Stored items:
########

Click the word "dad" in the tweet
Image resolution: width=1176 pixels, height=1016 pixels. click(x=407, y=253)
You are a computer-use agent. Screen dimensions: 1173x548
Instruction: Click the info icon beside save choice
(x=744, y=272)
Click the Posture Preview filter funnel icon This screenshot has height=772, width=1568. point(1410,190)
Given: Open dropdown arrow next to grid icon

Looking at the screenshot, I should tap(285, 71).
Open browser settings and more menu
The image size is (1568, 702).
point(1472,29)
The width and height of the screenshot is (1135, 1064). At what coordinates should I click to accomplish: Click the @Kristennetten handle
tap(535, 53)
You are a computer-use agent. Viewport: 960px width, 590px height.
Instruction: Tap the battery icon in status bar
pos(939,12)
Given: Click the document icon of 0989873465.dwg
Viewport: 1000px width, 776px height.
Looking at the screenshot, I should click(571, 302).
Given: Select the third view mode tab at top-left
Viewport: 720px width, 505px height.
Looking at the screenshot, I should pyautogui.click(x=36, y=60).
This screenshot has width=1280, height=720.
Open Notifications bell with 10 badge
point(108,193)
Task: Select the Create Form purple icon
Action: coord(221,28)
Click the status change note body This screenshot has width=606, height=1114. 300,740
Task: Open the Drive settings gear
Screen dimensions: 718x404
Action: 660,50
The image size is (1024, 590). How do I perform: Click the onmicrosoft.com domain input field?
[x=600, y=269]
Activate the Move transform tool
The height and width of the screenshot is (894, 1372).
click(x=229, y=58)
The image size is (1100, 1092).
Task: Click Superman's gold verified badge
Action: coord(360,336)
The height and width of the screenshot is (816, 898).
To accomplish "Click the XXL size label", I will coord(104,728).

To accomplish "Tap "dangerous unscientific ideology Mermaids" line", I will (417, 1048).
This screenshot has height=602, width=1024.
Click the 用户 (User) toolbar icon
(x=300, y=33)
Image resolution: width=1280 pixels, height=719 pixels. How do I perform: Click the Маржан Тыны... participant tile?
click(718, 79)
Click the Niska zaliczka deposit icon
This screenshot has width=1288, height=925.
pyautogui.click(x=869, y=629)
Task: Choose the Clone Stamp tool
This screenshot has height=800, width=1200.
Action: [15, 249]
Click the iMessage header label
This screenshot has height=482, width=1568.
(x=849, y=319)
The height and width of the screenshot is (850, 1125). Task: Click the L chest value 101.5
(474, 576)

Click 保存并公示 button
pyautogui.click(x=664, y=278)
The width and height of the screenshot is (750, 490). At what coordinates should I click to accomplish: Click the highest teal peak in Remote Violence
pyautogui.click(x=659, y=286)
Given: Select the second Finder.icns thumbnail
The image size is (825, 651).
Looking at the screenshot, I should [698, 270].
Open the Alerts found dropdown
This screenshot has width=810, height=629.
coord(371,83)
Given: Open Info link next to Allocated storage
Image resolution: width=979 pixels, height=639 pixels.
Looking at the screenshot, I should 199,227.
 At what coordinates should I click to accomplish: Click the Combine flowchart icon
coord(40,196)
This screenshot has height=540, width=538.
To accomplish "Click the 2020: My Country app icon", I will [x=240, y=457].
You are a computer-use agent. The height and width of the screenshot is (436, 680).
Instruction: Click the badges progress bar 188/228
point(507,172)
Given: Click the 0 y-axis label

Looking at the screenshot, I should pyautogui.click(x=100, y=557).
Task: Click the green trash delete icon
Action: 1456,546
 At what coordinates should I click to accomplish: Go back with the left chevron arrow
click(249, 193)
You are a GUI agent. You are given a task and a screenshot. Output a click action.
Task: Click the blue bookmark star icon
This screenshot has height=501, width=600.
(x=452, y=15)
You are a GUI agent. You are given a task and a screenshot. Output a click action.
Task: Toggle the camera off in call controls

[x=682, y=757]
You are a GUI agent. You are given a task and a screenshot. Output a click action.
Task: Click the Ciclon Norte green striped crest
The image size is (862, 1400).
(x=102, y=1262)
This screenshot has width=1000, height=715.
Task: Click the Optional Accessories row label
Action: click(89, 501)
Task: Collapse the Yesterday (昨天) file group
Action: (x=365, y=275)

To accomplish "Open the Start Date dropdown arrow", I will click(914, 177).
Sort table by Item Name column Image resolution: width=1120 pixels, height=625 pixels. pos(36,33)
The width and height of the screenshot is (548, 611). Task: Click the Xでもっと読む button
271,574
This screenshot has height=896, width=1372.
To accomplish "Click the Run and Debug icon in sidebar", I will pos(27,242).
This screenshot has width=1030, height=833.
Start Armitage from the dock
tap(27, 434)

########

### Exercise prompt
Would you retype all of the lines shown above, exactly as given?

### Your response
Click the word "dad" in the tweet
Image resolution: width=1176 pixels, height=1016 pixels. click(x=407, y=253)
You are a computer-use agent. Screen dimensions: 1173x548
Instruction: Click the info icon beside save choice
(x=744, y=272)
Click the Posture Preview filter funnel icon This screenshot has height=772, width=1568. point(1410,190)
Given: Open dropdown arrow next to grid icon

Looking at the screenshot, I should tap(285, 71).
Open browser settings and more menu
The image size is (1568, 702).
point(1472,29)
The width and height of the screenshot is (1135, 1064). At what coordinates should I click to accomplish: Click the @Kristennetten handle
tap(535, 53)
You are a computer-use agent. Viewport: 960px width, 590px height.
Instruction: Tap the battery icon in status bar
pos(939,12)
Given: Click the document icon of 0989873465.dwg
Viewport: 1000px width, 776px height.
Looking at the screenshot, I should click(571, 302).
Given: Select the third view mode tab at top-left
Viewport: 720px width, 505px height.
Looking at the screenshot, I should pyautogui.click(x=36, y=60).
This screenshot has width=1280, height=720.
Open Notifications bell with 10 badge
point(108,193)
Task: Select the Create Form purple icon
Action: coord(221,28)
Click the status change note body This screenshot has width=606, height=1114. 300,740
Task: Open the Drive settings gear
Screen dimensions: 718x404
Action: 660,50
The image size is (1024, 590). How do I perform: Click the onmicrosoft.com domain input field?
[x=600, y=269]
Activate the Move transform tool
The height and width of the screenshot is (894, 1372).
click(x=229, y=58)
The image size is (1100, 1092).
Task: Click Superman's gold verified badge
Action: coord(360,336)
The height and width of the screenshot is (816, 898).
To accomplish "Click the XXL size label", I will coord(104,728).

To accomplish "Tap "dangerous unscientific ideology Mermaids" line", I will (417, 1048).
This screenshot has height=602, width=1024.
Click the 用户 (User) toolbar icon
(x=300, y=33)
Image resolution: width=1280 pixels, height=719 pixels. How do I perform: Click the Маржан Тыны... participant tile?
click(718, 79)
Click the Niska zaliczka deposit icon
This screenshot has width=1288, height=925.
pyautogui.click(x=869, y=629)
Task: Choose the Clone Stamp tool
This screenshot has height=800, width=1200.
Action: [15, 249]
Click the iMessage header label
This screenshot has height=482, width=1568.
(x=849, y=319)
The height and width of the screenshot is (850, 1125). Task: Click the L chest value 101.5
(474, 576)

Click 保存并公示 button
pyautogui.click(x=664, y=278)
The width and height of the screenshot is (750, 490). At what coordinates should I click to accomplish: Click the highest teal peak in Remote Violence
pyautogui.click(x=659, y=286)
Given: Select the second Finder.icns thumbnail
The image size is (825, 651).
Looking at the screenshot, I should [698, 270].
Open the Alerts found dropdown
This screenshot has width=810, height=629.
coord(371,83)
Given: Open Info link next to Allocated storage
Image resolution: width=979 pixels, height=639 pixels.
Looking at the screenshot, I should 199,227.
 At what coordinates should I click to accomplish: Click the Combine flowchart icon
coord(40,196)
This screenshot has height=540, width=538.
To accomplish "Click the 2020: My Country app icon", I will [x=240, y=457].
You are a computer-use agent. The height and width of the screenshot is (436, 680).
Instruction: Click the badges progress bar 188/228
point(507,172)
Given: Click the 0 y-axis label

Looking at the screenshot, I should pyautogui.click(x=100, y=557).
Task: Click the green trash delete icon
Action: 1456,546
 At what coordinates should I click to accomplish: Go back with the left chevron arrow
click(249, 193)
You are a GUI agent. You are given a task and a screenshot. Output a click action.
Task: Click the blue bookmark star icon
This screenshot has height=501, width=600.
(x=452, y=15)
You are a GUI agent. You are given a task and a screenshot. Output a click action.
Task: Toggle the camera off in call controls

[x=682, y=757]
You are a GUI agent. You are given a task and a screenshot. Output a click action.
Task: Click the Ciclon Norte green striped crest
The image size is (862, 1400).
(x=102, y=1262)
This screenshot has width=1000, height=715.
Task: Click the Optional Accessories row label
Action: click(89, 501)
Task: Collapse the Yesterday (昨天) file group
Action: (x=365, y=275)

To accomplish "Open the Start Date dropdown arrow", I will click(914, 177).
Sort table by Item Name column Image resolution: width=1120 pixels, height=625 pixels. pos(36,33)
The width and height of the screenshot is (548, 611). Task: Click the Xでもっと読む button
271,574
This screenshot has height=896, width=1372.
To accomplish "Click the Run and Debug icon in sidebar", I will pos(27,242).
This screenshot has width=1030, height=833.
Start Armitage from the dock
tap(27, 434)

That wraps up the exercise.